##### Provided data

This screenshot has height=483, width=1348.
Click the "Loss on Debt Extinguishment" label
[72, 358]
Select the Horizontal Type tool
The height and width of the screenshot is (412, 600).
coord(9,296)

##########

### What you are asked to do
Give the complete material back, word for word.

### Completed exercise
This screenshot has height=483, width=1348.
Click the "Loss on Debt Extinguishment" label
[72, 358]
Select the Horizontal Type tool
The height and width of the screenshot is (412, 600).
coord(9,296)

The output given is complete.